Olivier Dekegel : "Rond est le monde" - image 1
Un cinéaste interroge par la marche et la relation à l’animal et au paysage nos rapports à la nature et à nous-mêmes.

Par où commencer ? Par où aborder Rond est le monde (2013) d’Olivier Dekegel ? Par son début, comme neuf fois sur dix quand on raconte un film par son pitch ou son intrigue ? L’ouverture du film est certes très belle – un crescendo ; la levée du souffle du vent puis la fonte de la neige et un petit filet d’eau devenant un impétueux torrent de montagne souligné par les diagonales tourbillonnantes d’un montage dynamique –, mais on sent qu’il serait un peu arbitraire de se focaliser sur ce moment.

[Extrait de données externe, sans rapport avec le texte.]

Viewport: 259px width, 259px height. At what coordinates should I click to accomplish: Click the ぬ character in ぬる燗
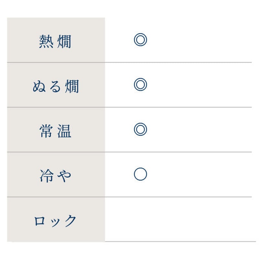click(39, 86)
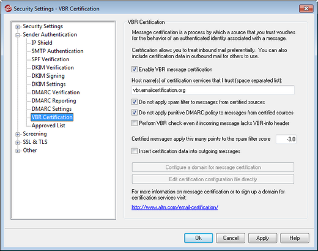
Task: Open the DMARC Reporting page
Action: point(54,100)
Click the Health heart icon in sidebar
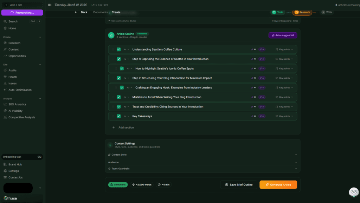Image resolution: width=360 pixels, height=203 pixels. pyautogui.click(x=5, y=77)
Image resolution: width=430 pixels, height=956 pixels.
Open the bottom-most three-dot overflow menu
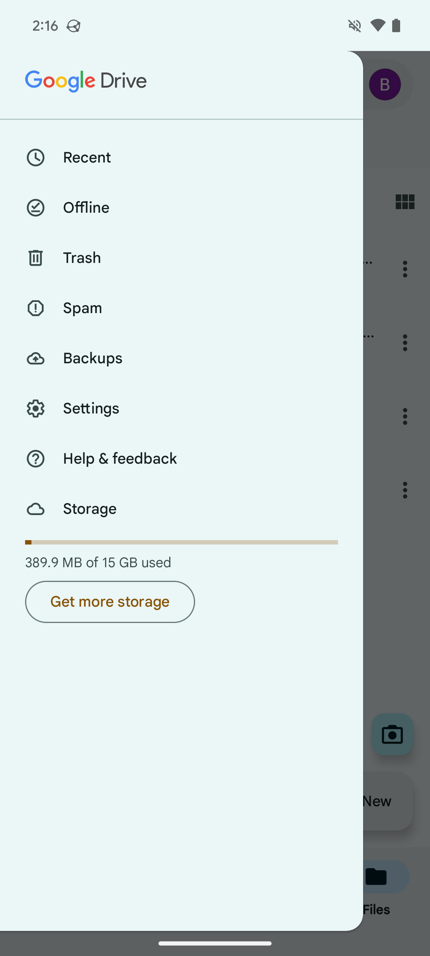click(x=405, y=490)
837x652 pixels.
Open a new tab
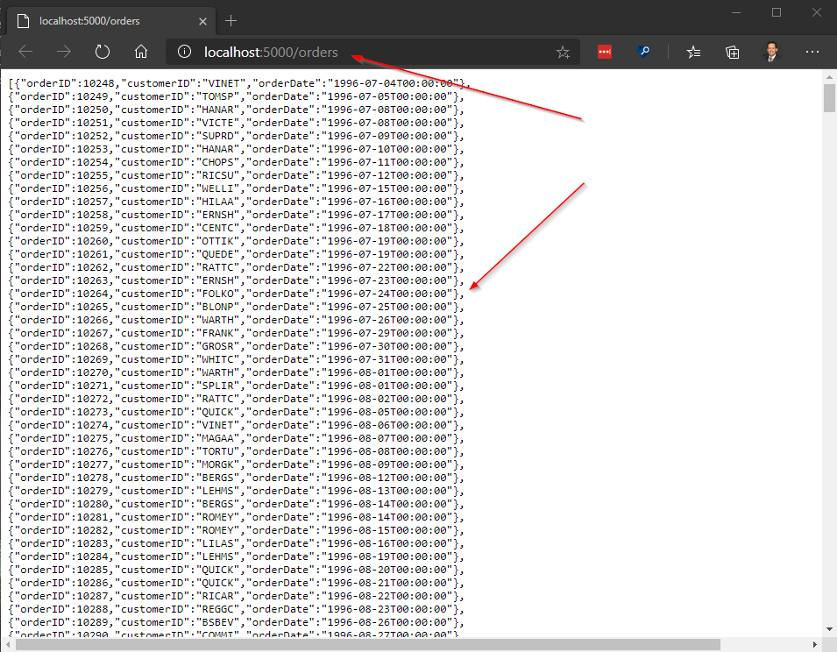click(231, 20)
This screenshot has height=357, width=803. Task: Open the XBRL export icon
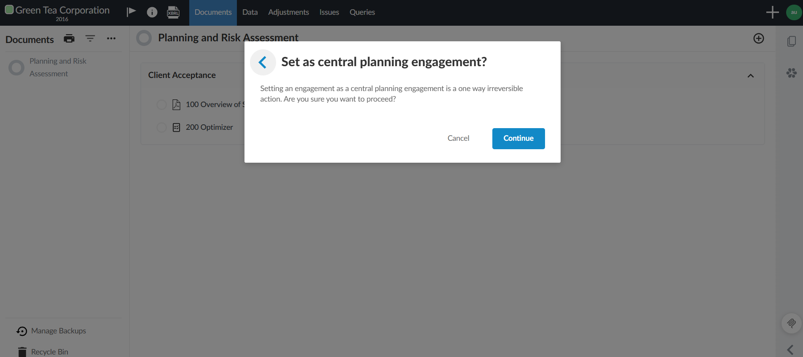pyautogui.click(x=173, y=12)
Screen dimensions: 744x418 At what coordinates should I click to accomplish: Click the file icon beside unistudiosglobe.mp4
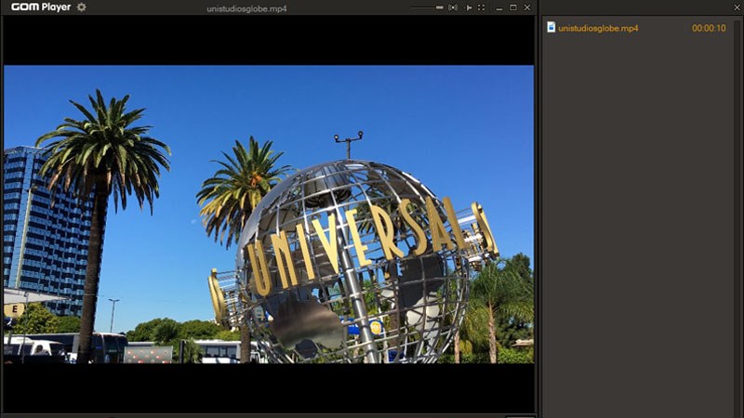pos(551,28)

Comme le lombric filmé à la onzième minute, dont le corps en anneaux se referme sur lui-même pour former presque un O, comme l’Ouroboros de la mythologie, comme la ronde des saisons et les autres cycles de la vie, Rond est le monde peut être vu comme un film circulaire. — Philippe Delvosalle

À l’image des couronnes de fleurs de la Saint-Jean ou de l’enchevêtrement de brindilles des nids d’oiseaux, Olivier Dekegel entrelace de nombreux fils (la relation de l’homme au monde animal, leur inscription dans les paysages ; les rencontres fortuites mais jamais bradées ; les phases de la lune ; le pacte d’amour qui se noue entre la pellicule, les couleurs de la nature et la lumière) qui apparaissent et disparaissent et qui, surtout, ne semblent pas devoir s’arrêter au générique de fin et pourraient continuer à aller et venir au-delà des quarante minutes du film.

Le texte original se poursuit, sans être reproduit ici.